India’s Western Ghats is an ecologically unique biodiversity hotspot recognized by the United Nations as a UNESCO World Heritage Site. Critical Ecosystems Partnership Fund (CEPF) in association with Ashoka Trust for Research in Ecology and the Environment (ATREE) have been supporting projects by conservationists and researchers in the area.
The exceptionally high level of biological diversity and endemism in this mountain chain represents some of the best representatives of non-equatorial tropical evergreen forests in the world. Natural history and evolution of the species in the sub-continent was shaped by the unusual geological history of the subcontinent.

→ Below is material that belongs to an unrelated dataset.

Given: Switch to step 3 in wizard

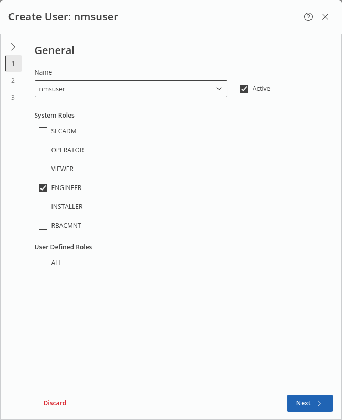Looking at the screenshot, I should (13, 98).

Separation of the Indian Plate from the Gondwana beginning from 120 million years ago lead to a long-term isolation of the subcontinent. During this isolation Indian plate moved from southern hemisphere into the northern hemisphere with an astonishing speed. While crossing the tropical belt it experienced a wide range of climatic changes. It stayed as an isolated landmass for more than 70 million years until it collided with Asia. The collision initiated the formation of the Himalayas. The Western Ghats remained as a prominent feature during the geological migration. Long-term isolation enabled evolution of a very high proportion of endemic species. Later when the contact is reformed the diversity became even more pronounced with migrants coming from Asian and African flora and fauna.
The Western Ghats have a fascinating influence on large-scale biophysical and ecological processes over the entire Indian peninsula. The mountains of the Western Ghats and their characteristic montane forest ecosystems influence the Indian monsoon weather patterns that mediate the warm tropical climate of the region, presenting one of the best examples of the tropical monsoon system on the planet. The Ghats act as a key barrier, intercepting the rain-laden monsoon winds that sweep in from the south-west during late summer.
The Western Ghats of southwestern India is one of the most densely populated of the 35 global biodiversity hotspots. Therefore, its forests face population pressure for timber and agricultural land. To qualify as a biodiversity hotspot, a region must contain at least 0.5% or 1,500 species of vascular plants as endemics, and it has to have lost at least 70% of its primary vegetation. Today only one-third of the Western Ghats’ natural vegetation remains in healthy condition. Remaining forests are highly fragmented and face increasing degradation.
CEPF’s projects focus on the Western Ghats, which stretches across an area of 180,000 square kilometers along the west coast of India. The region performs important hydrological and watershed functions, sustaining the approximately 245 million people who live in the Indian states that receive most of their water supply from rivers originating in the region.